Stärkung von Frauenrechten

IATI Maßnahmen-ID
DE-1-202322386
Maßnahmenstatus
Laufend
Land / Region
Mauretanien
Finanzierungsvolumen
€ 5.000.000,00
Kofinanzierter Betrag
€ 0,00
Gesamtausgaben/-auszahlungen
€ 892.478,73
Noch verfügbar
€ 4.107.521,27
Finanzier
Bundesministerium für wirtschaftliche Zusammenarbeit und Entwicklung (BMZ) (DE-1)
Finanzierungsart
Zuschuss
Laufzeit
01.11.2024 - 31.10.2027 (geplant)
Startdatum
01.11.2024
Geplantes Enddatum
31.10.2027
Tatsächliches Enddatum
-
Durchführungs- / Trägerorganisation
Deutsche Gesellschaft für Internationale Zusammenarbeit (GIZ) GmbH (XM-DAC-5-52)
Trägerorganisation: Art
15
Umsetzungspartner
Ministerium für wirtschaftliche Angelegenheiten und Entwicklung
Sektoren übergeordnet
Staat und Zivilgesellschaft allgemein
Sektoren untergeordnet
Frauenrechtsorganisationen und -bewegungen sowie staatliche Institutionen; Menschenrechte; Überwindung der Gewalt gegen Frauen und Mädchen; Demokratische Teilhabe und Zivilgesellschaft
Evaluierung
Nein
Zugehörige Dokumente
Stärkung von Frauenrechten (Projektwebseite) URL: https://www.giz.de/projektdaten/projects.action?request_locale=de_DE&pn=202322386; Protection and strengthening of Women+apos;s rights (Projektwebseite) URL: https://projectdata.giz.de/projektdaten/projects.action?request_locale=en_GB&pn=202322386
Aktuelle Datenversion vom
24.06.2026

Beschreibung

Ausgangssituation: Die mauretanische Gesellschaft ist stark geprägt von sozialer Ungleichheit und einem äußerst ungleichen Verhältnis der Geschlechter.
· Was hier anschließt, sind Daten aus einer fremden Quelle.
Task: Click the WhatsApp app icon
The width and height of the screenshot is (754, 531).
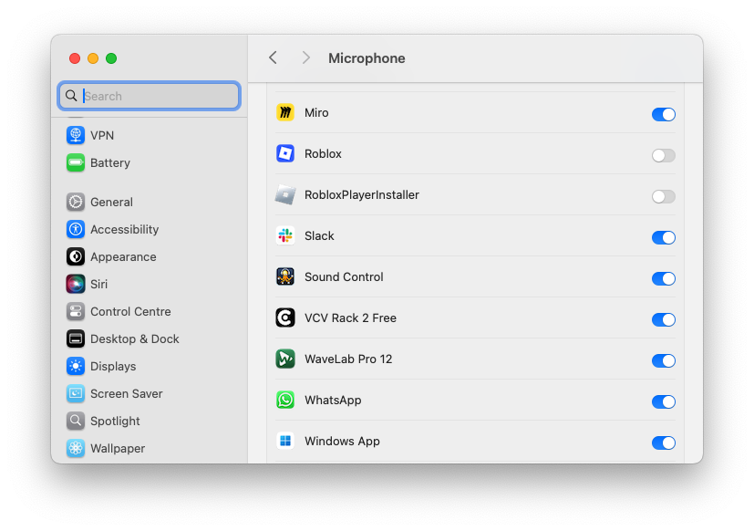Action: point(285,401)
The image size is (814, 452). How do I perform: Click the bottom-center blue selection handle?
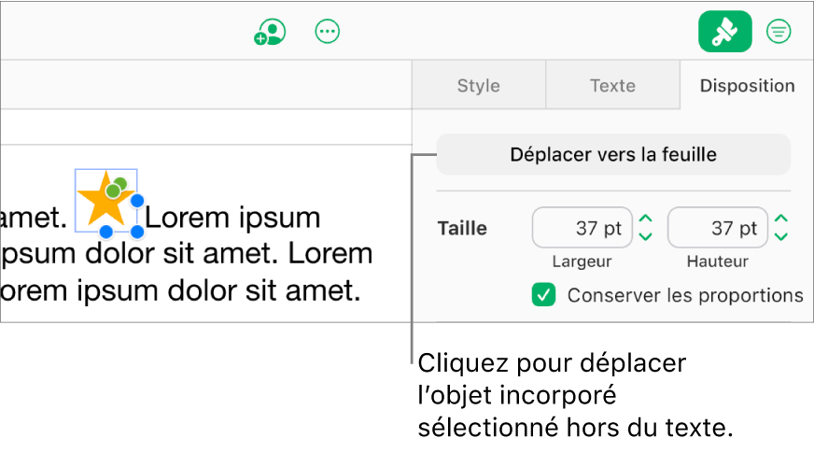(105, 231)
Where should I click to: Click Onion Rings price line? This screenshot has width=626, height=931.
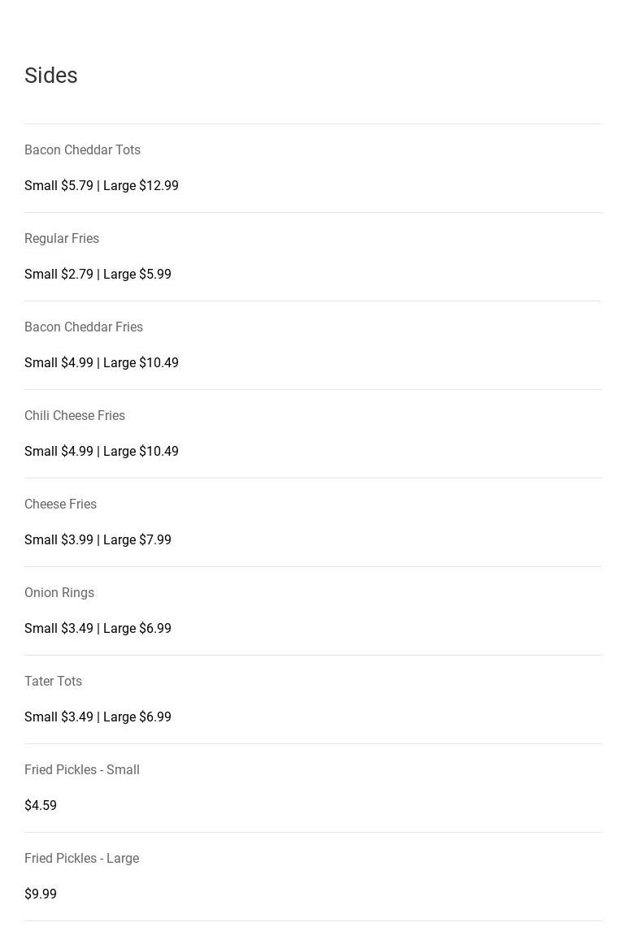pyautogui.click(x=98, y=629)
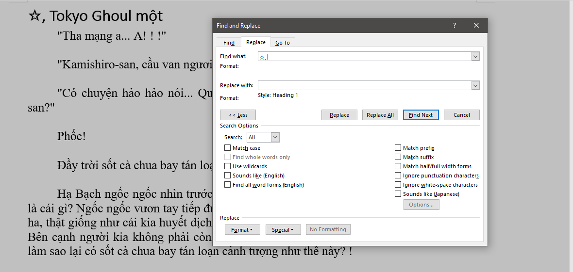Click the Find what text field
The width and height of the screenshot is (573, 272).
click(364, 57)
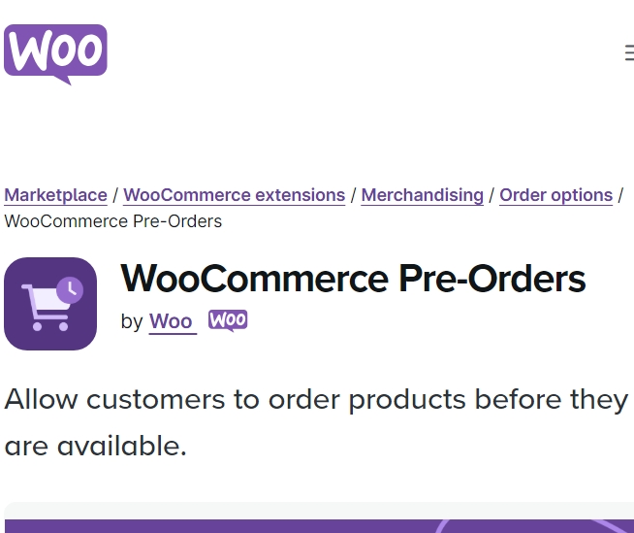The width and height of the screenshot is (634, 533).
Task: Click the Pre-Orders cart product icon
Action: click(50, 304)
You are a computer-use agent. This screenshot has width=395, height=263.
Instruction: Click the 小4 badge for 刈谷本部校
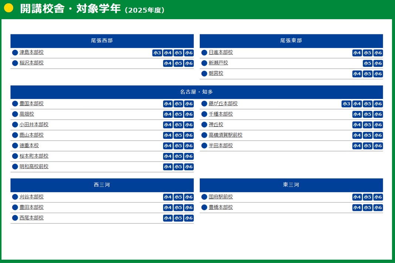click(x=168, y=197)
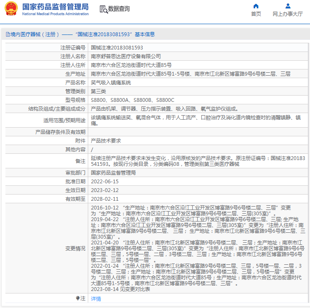This screenshot has width=310, height=308.
Task: Open 数据查询 via its document search icon
Action: (x=103, y=9)
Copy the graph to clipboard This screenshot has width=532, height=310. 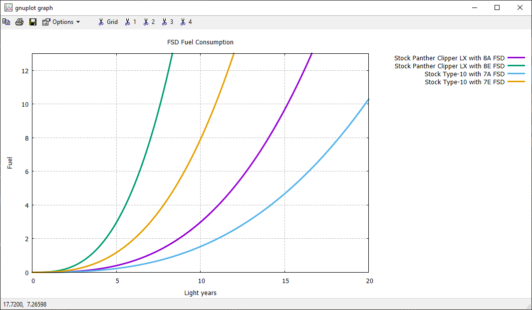6,22
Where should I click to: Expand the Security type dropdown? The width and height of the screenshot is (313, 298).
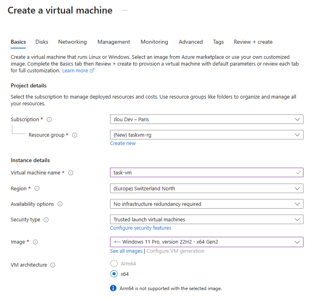(207, 219)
Die Benachteiligung von Frauen beruht häufig auf einseitig verteilten familiären Pflichten, patriarchalisch geprägten gesellschaftlichen Rahmenbedingungen und sozialen Normvorstellungen. Die strukturelle und rechtliche Benachteiligung von Frauen ist eine zentrale Entwicklungshürde. Die mauretanische Regierung zeigt eine grundsätzlich reformorientierte Haltung. Das Nationale Observatorium für die Rechte von Frauen und Mädchen (ONDFF) hat formell das Mandat, die Einhaltung der Rechte von Frauen und Mädchen im Land zu beobachten, zu evaluieren und Empfehlungen zu entwickeln. Im Verhältnis zu relevanten Ministerien und anderen staatlichen Akteuren besteht jedoch Unklarheit über die jeweiligen Mandate. Darüber hinaus engagieren sich viele zivilgesellschaftliche Organisationen für mehr Geschlechtergerechtigkeit. Aufgrund knapper Mittel herrscht jedoch ein starkes Konkurrenzdenken um potenzielle Finanzierungen. Das verhindert, dass sie zusammenarbeiten und strategische Allianzen bilden. Ziel: Die Handlungsfähigkeit relevanter Akteure zur Förderung von Geschlechtergerechtigkeit in Mauretanien ist verbessert. Vorgehensweise: Das Vorhaben ist in drei Bereichen aktiv: - Es berät das ONDFF dabei, seine Strukturen aufzubauen und seine Aufgaben wahrzunehmen. - Es berät Mitarbeitende zivilgesellschaftlicher Organisationen zu Geschlechtergerechtigkeit und bildet diese fort. - Es unterstützt die staatlichen und zivilgesellschaftlichen Partnerorganisationen dabei, besser zusammenzuarbeiten und sich mit privatwirtschaftlichen Akteuren zu vernetzen. Dies geschieht in erster Linie durch Workshops, Sensibilisierungskampagnen, die Erstellung von Informationsmaterial und Hilfe bei der Ausstattung.